Даже Сролик улыбается. И мне становится не по себе. Мне не хочется, чтобы она думала, что у меня только аисты на уме.
— Терпеть не могу кошек! — говорю я.
— Петушок ты еще, Ошер. И ты говоришь, тебе уже тринадцать?
— Тринадцать.
— А тебе, Сролик?
— Тоже тринадцать.
— Да, петушок ты, Ошер! А ты, Сролик, настоящий петух. И какой-то обозленный. Не хмурься! — грозит она ему пальцем. — Не надо.
— С чего же мне радоваться? — говорит Сролик тихо, надорванным голосом. — А если бы вас оскорбили, если бы вас назвали спекулянткой, вы бы радовались?
— Вот что я хочу сказать… — отвечает Голда. — Еще очень трудно. Все еще разрушено. Мы еще только-только становимся на ноги…
— Да я не о хлебе говорю, — прерывает ее Сролик. — Я хочу только, чтобы меня не унижали. Ни отец, ни мать не сделали ничего такого, за что меня нужно оскорблять.
— Не то, — говорит она, не сердясь. — Никто ничего не имеет к твоему отцу. Несчастье в том, что еще слишком много у нас всяких лавочников, которые не трудятся и не могут отвыкнуть от безделья… Даже ты, Сролик… Тебе ведь не по душе занятие твоего отца?
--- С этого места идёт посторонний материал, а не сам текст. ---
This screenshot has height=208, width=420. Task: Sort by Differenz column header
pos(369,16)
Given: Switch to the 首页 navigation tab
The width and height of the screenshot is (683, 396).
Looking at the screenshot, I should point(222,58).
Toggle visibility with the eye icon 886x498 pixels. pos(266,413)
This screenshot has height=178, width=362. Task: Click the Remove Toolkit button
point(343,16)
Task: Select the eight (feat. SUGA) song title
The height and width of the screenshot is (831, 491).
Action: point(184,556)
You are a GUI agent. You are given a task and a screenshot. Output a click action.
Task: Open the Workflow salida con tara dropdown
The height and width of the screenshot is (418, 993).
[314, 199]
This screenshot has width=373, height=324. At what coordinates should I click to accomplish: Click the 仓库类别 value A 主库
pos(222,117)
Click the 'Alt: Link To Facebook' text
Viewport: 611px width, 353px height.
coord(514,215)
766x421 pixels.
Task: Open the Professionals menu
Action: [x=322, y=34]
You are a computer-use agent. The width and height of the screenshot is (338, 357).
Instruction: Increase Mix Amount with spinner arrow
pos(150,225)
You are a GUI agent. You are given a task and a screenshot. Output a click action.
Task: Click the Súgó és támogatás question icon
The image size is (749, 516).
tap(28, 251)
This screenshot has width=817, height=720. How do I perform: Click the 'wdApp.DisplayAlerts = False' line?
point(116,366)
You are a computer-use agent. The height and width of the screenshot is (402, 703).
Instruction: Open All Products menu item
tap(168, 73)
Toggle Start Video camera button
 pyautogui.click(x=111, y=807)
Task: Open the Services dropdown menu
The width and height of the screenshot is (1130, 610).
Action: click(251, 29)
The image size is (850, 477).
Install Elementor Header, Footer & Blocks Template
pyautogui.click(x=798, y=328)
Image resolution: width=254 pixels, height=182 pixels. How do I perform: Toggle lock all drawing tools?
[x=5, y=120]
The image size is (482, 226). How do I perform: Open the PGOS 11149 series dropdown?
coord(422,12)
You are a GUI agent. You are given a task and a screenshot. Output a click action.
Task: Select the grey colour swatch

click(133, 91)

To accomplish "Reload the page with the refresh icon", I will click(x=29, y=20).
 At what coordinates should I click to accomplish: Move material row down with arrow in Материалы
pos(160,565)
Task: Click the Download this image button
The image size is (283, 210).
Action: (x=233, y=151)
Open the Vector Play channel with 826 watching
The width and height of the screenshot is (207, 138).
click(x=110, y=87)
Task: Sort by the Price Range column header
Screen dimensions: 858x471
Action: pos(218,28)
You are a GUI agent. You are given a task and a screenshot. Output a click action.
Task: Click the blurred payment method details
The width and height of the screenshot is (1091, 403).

— Да, — выдавливает Сролик.
— Ну, вот видишь. Не потому, что ты его не любишь, а потому, что не хочешь идти его дорогой. Все мы хотим быть лучше наших отцов.
— Но ведь не пускают…
— Дело не в этом. Мы еще бедны. А нэпманы оживают. Раскрой сейчас двери — и их дети все заполонят. А вы знаете… — Она начинает почему-то оглядываться. Мы даже не заметили, как луна стала больше, красней и уже спускается за сарай. — Это было три года назад, — продолжает Голда. — Вам было лет десять — одиннадцать, а мне двадцать. Ленин тогда сказал, что лет через десять — двадцать мы доживем до социализма. Это, значит, случится примерно в тридцатых — сороковых годах… Но пока… — И, как часто в последнее время, Голда вновь хмурится, говорит отрывисто, как бы про себя; скажет слово, и потом долго приходится ее ждать. — А пока… Надо драться за это. Будут еще трудности и беды. И я бы очень хотела, чтобы вы запомнили… Это, может быть, самое трудное и самое важное… Мне бы очень хотелось, чтобы встретившееся на вашем пути горе не заслонило от вас всего света, не бросило бы тени на ту большую работу, которую нам предстоит проделать… Вы знаете, — она несколько отодвигается от нас, — я говорю это потому, что постоянно может что-нибудь стрястись… Иной раз доверишься человеку… Не обдумаешь… Негодяй и подведет… Отдашься всей душой… А кончится тем, что он загадит и затопчет все в тебе…
Голос ее становится слабей. Она утихает, бледнеет и просит вдруг глоток воды.
Я бегу к колодцу. Сролик мчится вслед за мной. Но когда я опускаю ведро вниз, замечаю, что Голда приподнялась и держится рукой за перильце.
— Нет, не надо. Идите домой! — говорит она и машет нам издали.
Взойдя по ступенькам, она уходит к себе в комнату.